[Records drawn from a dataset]
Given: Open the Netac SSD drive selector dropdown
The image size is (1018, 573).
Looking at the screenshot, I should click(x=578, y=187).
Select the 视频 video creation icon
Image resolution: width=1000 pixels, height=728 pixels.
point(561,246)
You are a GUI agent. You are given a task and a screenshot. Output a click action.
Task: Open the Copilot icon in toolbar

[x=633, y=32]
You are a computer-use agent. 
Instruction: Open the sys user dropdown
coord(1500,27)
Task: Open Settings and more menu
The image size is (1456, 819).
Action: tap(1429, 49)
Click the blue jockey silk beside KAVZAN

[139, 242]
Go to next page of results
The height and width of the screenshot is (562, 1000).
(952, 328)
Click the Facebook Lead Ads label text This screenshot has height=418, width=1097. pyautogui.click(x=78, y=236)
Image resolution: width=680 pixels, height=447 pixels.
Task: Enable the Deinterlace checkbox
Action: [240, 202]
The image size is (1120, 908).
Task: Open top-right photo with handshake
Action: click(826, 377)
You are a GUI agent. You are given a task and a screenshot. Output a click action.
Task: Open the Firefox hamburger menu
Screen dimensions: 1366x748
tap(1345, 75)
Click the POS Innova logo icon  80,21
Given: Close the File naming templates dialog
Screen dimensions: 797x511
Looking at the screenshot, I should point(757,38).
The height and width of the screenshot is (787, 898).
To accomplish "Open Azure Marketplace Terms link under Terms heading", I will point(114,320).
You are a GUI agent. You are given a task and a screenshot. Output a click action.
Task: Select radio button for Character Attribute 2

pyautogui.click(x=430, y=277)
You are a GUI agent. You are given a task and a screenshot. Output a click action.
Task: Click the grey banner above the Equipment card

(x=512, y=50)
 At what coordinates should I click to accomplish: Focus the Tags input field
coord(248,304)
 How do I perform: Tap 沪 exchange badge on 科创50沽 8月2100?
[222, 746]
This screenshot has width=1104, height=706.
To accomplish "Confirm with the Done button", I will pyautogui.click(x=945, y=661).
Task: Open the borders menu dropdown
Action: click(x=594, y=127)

• EXERCISE INSTRUCTIONS:
Whatever is in the entries above, write it out exactly.

• FINISHED EXERCISE:
Given: Open the Netac SSD drive selector dropdown
The image size is (1018, 573).
Looking at the screenshot, I should click(x=578, y=187).
Select the 视频 video creation icon
Image resolution: width=1000 pixels, height=728 pixels.
point(561,246)
You are a GUI agent. You are given a task and a screenshot. Output a click action.
Task: Open the Copilot icon in toolbar

[x=633, y=32]
You are a computer-use agent. 
Instruction: Open the sys user dropdown
coord(1500,27)
Task: Open Settings and more menu
The image size is (1456, 819).
Action: tap(1429, 49)
Click the blue jockey silk beside KAVZAN

[139, 242]
Go to next page of results
The height and width of the screenshot is (562, 1000).
(952, 328)
Click the Facebook Lead Ads label text This screenshot has height=418, width=1097. pyautogui.click(x=78, y=236)
Image resolution: width=680 pixels, height=447 pixels.
Task: Enable the Deinterlace checkbox
Action: [240, 202]
The image size is (1120, 908).
Task: Open top-right photo with handshake
Action: click(826, 377)
You are a GUI agent. You are given a task and a screenshot. Output a click action.
Task: Open the Firefox hamburger menu
Screen dimensions: 1366x748
tap(1345, 75)
Click the POS Innova logo icon  80,21
Given: Close the File naming templates dialog
Screen dimensions: 797x511
Looking at the screenshot, I should point(757,38).
The height and width of the screenshot is (787, 898).
To accomplish "Open Azure Marketplace Terms link under Terms heading", I will point(114,320).
You are a GUI agent. You are given a task and a screenshot. Output a click action.
Task: Select radio button for Character Attribute 2

pyautogui.click(x=430, y=277)
You are a GUI agent. You are given a task and a screenshot. Output a click action.
Task: Click the grey banner above the Equipment card

(x=512, y=50)
 At what coordinates should I click to accomplish: Focus the Tags input field
coord(248,304)
 How do I perform: Tap 沪 exchange badge on 科创50沽 8月2100?
[222, 746]
This screenshot has width=1104, height=706.
To accomplish "Confirm with the Done button", I will pyautogui.click(x=945, y=661).
Task: Open the borders menu dropdown
Action: click(x=594, y=127)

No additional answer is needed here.